Given that all these different licenses are marketed under the same banner, it seems entirely consistent for RMS to not endorse Creative Commons as a whole.

Not the best choice of quote, IMO

Posted Feb 8, 2006 16:11 UTC (Wed) by proski (subscriber, #104) [Link]

Thats for the links. A couple of quotes from the Developing Nations license:
"Developing Nation" means any nation that is not classified as a "high-income enconomy" by the World Bank.
This License does not authorize making the Work, any Derivative Works or any Collective Works publicly available on the Internet unless reasonable measures are undertaken to verify that the recipient is located in a Developing Nation, such as by requiring recipients to provide name and postal mailing address, or by limiting the distribution of the Work to Internet IP addresses within a Developing Nation.
That's pretty nasty. The recipients of the work must take protective measures to limit further distribution of the work. Many shareware licenses are less restricting than that! Doesn't it negate the whole meaning of "Commons"? I always assumed that all "Creative Commons" licenses exist to promote cooperation between people. I was wrong. Thanks to RMS for bringing this issue to our attention.

Not the best choice of quote, IMO

Posted Feb 11, 2006 3:31 UTC (Sat) by pimlott (guest, #1535) [Link]

I always assumed that all "Creative Commons" licenses exist to promote cooperation between people.
I think (not being anything of a Creative Commons expert) that their main goal is to let copyright holders give away some of their rights in a simple, standard, machine-readable manner. However, Creative Commons doesn't have a strong agenda regarding which rights should be granted and which retained. Thus I guess it's natural for they and Stallman to part ways.

Not the best choice of quote, IMO

Posted Feb 8, 2006 9:59 UTC (Wed) by tajyrink (subscriber, #2750) [Link]

CC has momentum and some merits of course too, but it's still wrong to endorse them for "freedom reasons" because they are clearly not pro-freedom. Bundling a truly Free license (like BY-SA) with "you can copy this, but do nothing else"-type of licenses just does harm because most people don't understand anything but "it's a CC license and therefore it's good". Most CC stuff I see is either or both no-derived-works / non-commercial. It's not that it wouldn't be nice to have free as in beer stuff, but it's not that useful either.

And CC is not the "only one", it's just has gotten more attention. There is eg. The Libre Society and its licenses, which are a kind of (strong) response to CC. http://www.libresociety.org/

Richard Stallman on P2P (LinuxP2P)

Posted Feb 7, 2006 20:35 UTC (Tue) by sepreece (subscriber, #19270) [Link]

I would have found the interview really irritating, but I've decided lately to let Stallman be Stallman and choose to just laugh at him when I think he's being laughable.

He heard somewhere that words shape our perception of things; he failed to realize that it doesn't work if everybody knows you're doing it. Going on and on trying to get people to use different phrases for things that everybody else has already settled on just makes him look silly and, in the specific case of "Digital Restrictions Management" makes the GPLv3 less clear.

[Data entries]:
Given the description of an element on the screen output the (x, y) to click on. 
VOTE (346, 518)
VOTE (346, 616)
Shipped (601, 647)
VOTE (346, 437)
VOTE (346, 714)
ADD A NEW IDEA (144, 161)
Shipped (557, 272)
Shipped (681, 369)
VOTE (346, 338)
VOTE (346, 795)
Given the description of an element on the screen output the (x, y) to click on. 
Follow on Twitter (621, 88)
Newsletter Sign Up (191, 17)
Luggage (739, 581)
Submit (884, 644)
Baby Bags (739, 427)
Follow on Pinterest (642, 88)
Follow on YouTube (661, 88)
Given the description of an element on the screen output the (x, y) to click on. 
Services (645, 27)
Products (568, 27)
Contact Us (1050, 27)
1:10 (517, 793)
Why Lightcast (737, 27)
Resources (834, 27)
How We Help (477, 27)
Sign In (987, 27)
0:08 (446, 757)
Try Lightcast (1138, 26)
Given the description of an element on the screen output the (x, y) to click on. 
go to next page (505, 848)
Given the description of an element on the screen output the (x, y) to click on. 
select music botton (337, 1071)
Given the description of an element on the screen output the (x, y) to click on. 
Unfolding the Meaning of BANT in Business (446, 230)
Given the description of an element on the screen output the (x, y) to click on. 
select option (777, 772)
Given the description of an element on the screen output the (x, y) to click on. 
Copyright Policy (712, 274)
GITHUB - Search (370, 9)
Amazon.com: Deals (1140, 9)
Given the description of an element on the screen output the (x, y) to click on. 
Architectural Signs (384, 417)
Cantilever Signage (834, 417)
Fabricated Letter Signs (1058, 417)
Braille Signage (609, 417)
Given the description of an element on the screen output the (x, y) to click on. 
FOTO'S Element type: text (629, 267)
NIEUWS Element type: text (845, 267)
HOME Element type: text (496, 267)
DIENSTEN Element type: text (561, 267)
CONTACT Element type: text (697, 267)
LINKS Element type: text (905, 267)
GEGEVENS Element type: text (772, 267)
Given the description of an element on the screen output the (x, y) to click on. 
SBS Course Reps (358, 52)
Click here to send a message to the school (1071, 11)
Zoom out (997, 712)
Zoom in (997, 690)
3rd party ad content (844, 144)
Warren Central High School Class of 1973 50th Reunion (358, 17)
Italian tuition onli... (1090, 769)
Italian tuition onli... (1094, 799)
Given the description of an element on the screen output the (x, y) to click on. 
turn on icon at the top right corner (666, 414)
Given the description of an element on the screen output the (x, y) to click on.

[What you will do]:
1. In the Creative Commons discussion, copy the stretch from "That's pretty nasty." through "to our attention." word for word.
2. Name every username that appears in a "Posted" line of the Creative Commons discussion.
3. Render this sentence from the Creative Commons discussion in Spanish: "However, Creative Commons doesn't have a strong agenda regarding which rights should be granted and which retained."

[Answers]:
1.
That's pretty nasty. The recipients of the work must take protective measures to limit further distribution of the work. Many shareware licenses are less restricting than that! Doesn't it negate the whole meaning of "Commons"? I always assumed that all "Creative Commons" licenses exist to promote cooperation between people. I was wrong. Thanks to RMS for bringing this issue to our attention.

2. proski, pimlott, tajyrink, sepreece

3. Sin embargo, Creative Commons no tiene una agenda firme respecto a qué derechos deberían concederse y cuáles conservarse.